- [WHAT THE TASK ASKS] Print the line containing "The width and", then every line after it through the end of the material, exactly as written and without pictures.
■ ■ ■ ■
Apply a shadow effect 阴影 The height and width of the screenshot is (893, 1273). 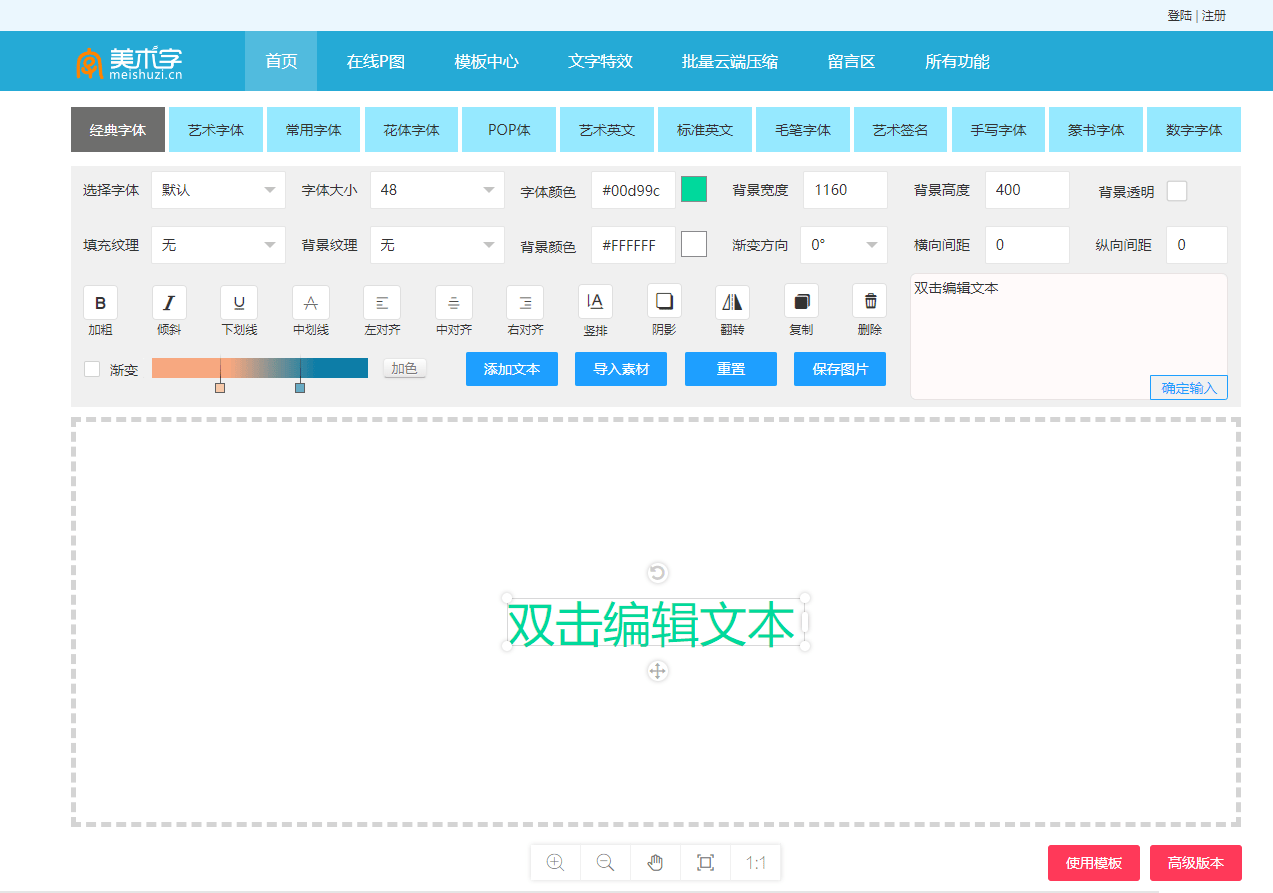(x=663, y=303)
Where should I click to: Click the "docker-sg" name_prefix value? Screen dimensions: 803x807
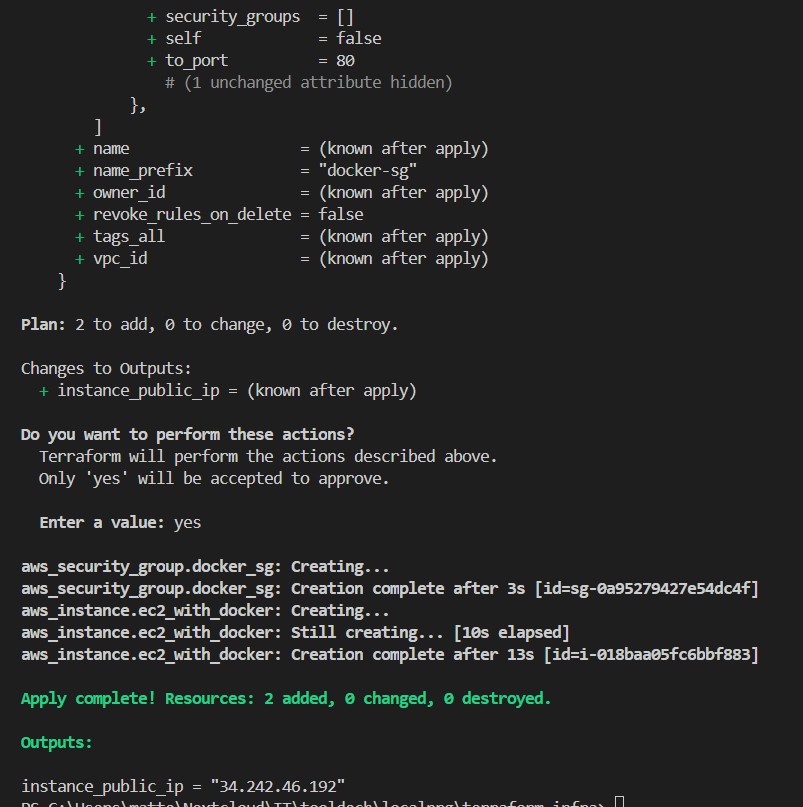click(x=368, y=170)
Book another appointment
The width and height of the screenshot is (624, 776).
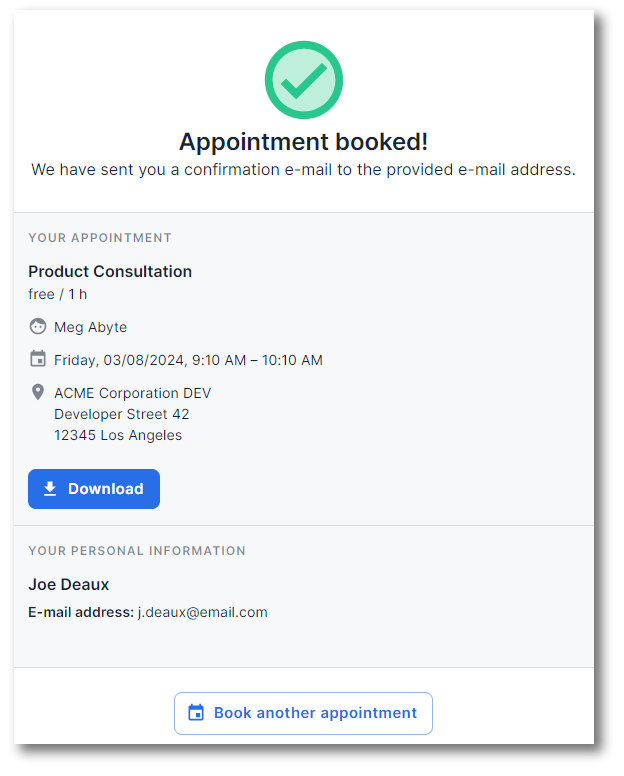[x=303, y=713]
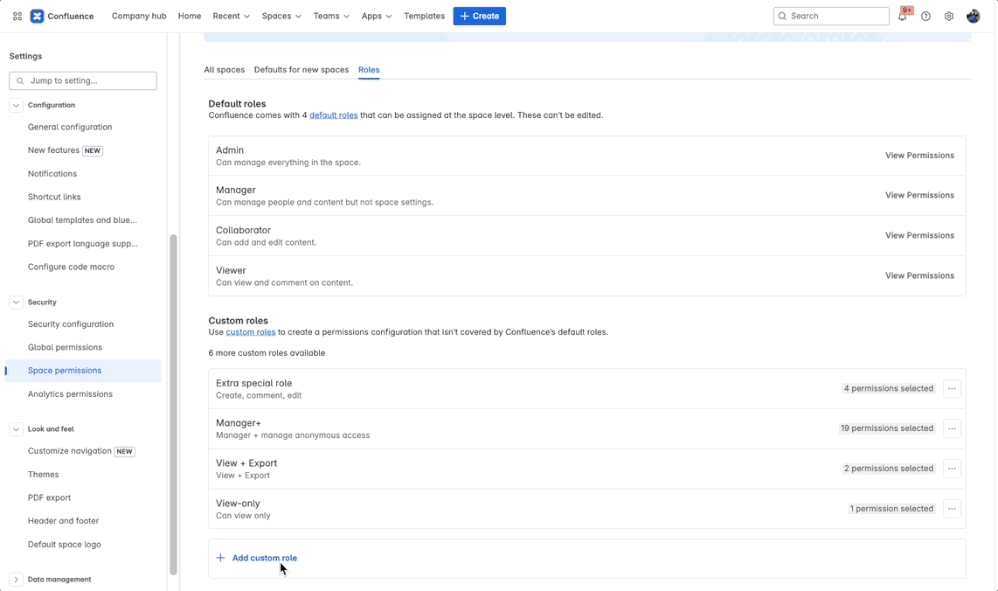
■ ■ ■ ■
- [EXERCISE ANSWER]
The width and height of the screenshot is (624, 776).
[x=303, y=713]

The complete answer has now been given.